India’s garment exports to the world have grown by 21.15 percent from US$ 10.685 billion in 2008 to US$ 12.945 billion in 2012, while China’s apparel exports during the same period have grown by 31.21 percent from US$ 113.021 billion to US$ 148.302 billion, India’s Minister of State for Textiles Smt.

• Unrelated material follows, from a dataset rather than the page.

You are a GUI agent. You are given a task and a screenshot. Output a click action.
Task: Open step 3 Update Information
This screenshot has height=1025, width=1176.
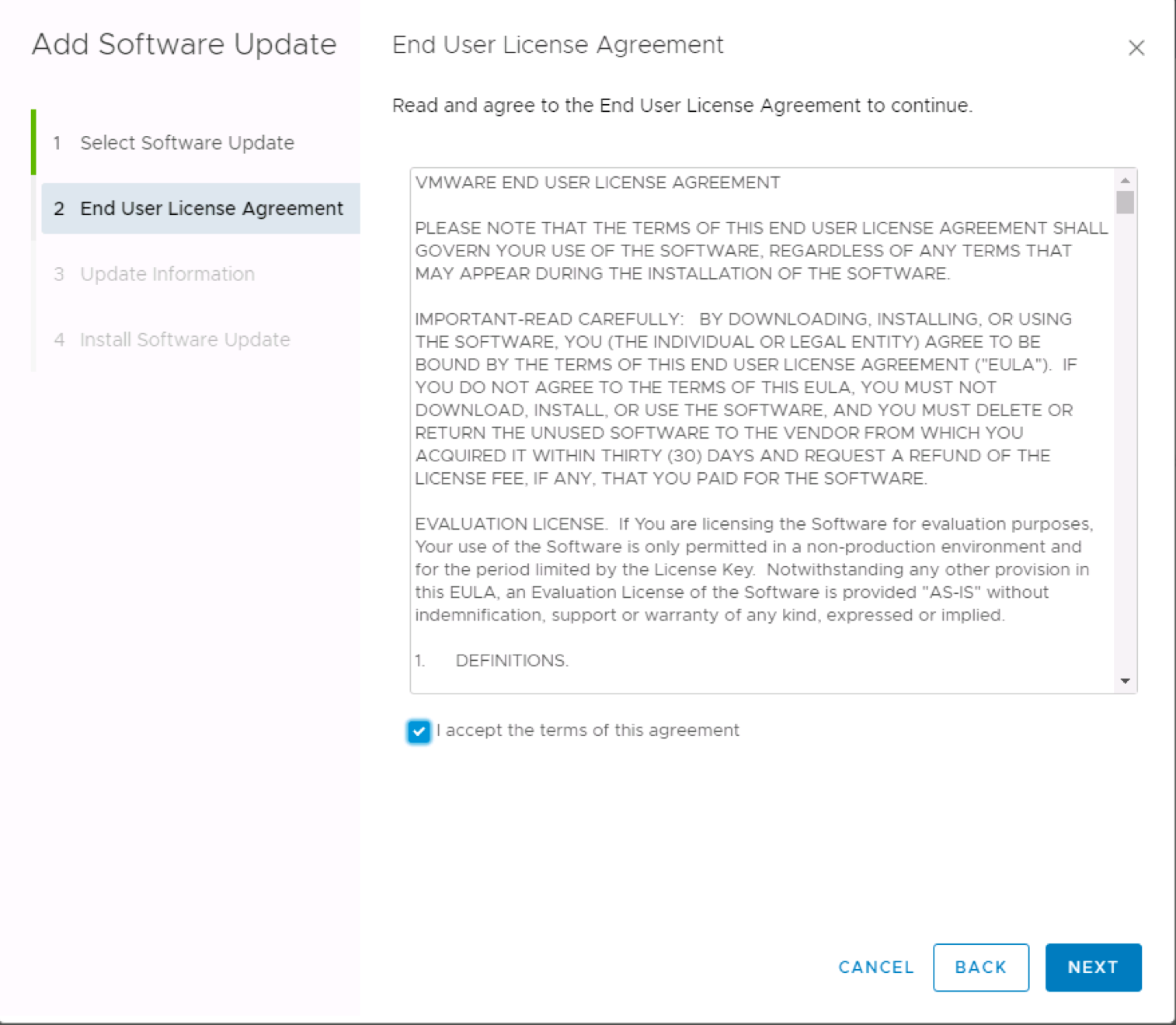[167, 274]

Panabaaka Lakshmi said in a written reply to the Rajya Sabha, the Upper House of the Indian Parliament.
Giving the comparison for garment exports to major destinations, she said India’s exports to the EU have grown by a modest 6.34 percent from US$ 5.189 billion in 2008 to US$ 5.518 billion in 2012. In comparison, China’s exports of garments to the EU rose by 20.31 percent from US$ 28.337 billion in 2008 to US$ 34.094 billion in 2012.
India’s clothing exports to the US grew by 7.75 percent from US$ 2.836 billion in 2008 to US$ 3.056 billion in 2012. In contrast, Chinese exports to the US shot up sharply by 59.76 percent from US$ 16.393 billion in 2008 to US$ 26.19 billion in 2012, the Minister said using Global Trade Information Services (GTIS) figures.
To boost India’s apparel exports, the Government’s plan of action has four components -- first, continuation of Market Access Initiatives (MAI) and Market Development Assistance (MDA) to apparel export for market diversification and to increase their share in world trade; second, skill development programme under ATDC to make available skilled workforce to apparel export sector; third, assistance under Knitwear Technology Mission; and lastly, assistance under Technological Upgradation Fund Scheme (TUFS), the Minister said.
She also cited the measures taken by the Government to assist Indian apparel export companies to increase their exports. The measures are (i) Two percent interest subvention scheme on readymade garment sector extended up to March 2014 (ii) Additional incentives for incremental exports to the US, European Union and Asian countries (iii) Additional duty credit of two percent of FOB value given on export of certain knitwear apparels for the year 2013-14 (iv) Inclusion of new markets such has New Zealand, Cayman Islands, Latvia, Lithuania and Bulgaria under Focus Market Scheme (v) Two percent market Linked Focus Product Scheme for USA and EU extended up to 31st March, 2013 (vi) Use of Focus Market Scheme, Focus Product Scheme, status holder incentive scrip and MLFPS for payment of excise duty for domestic procurement and (vii) Extension of Zero duty EPCG scheme up to 31st March, 2013.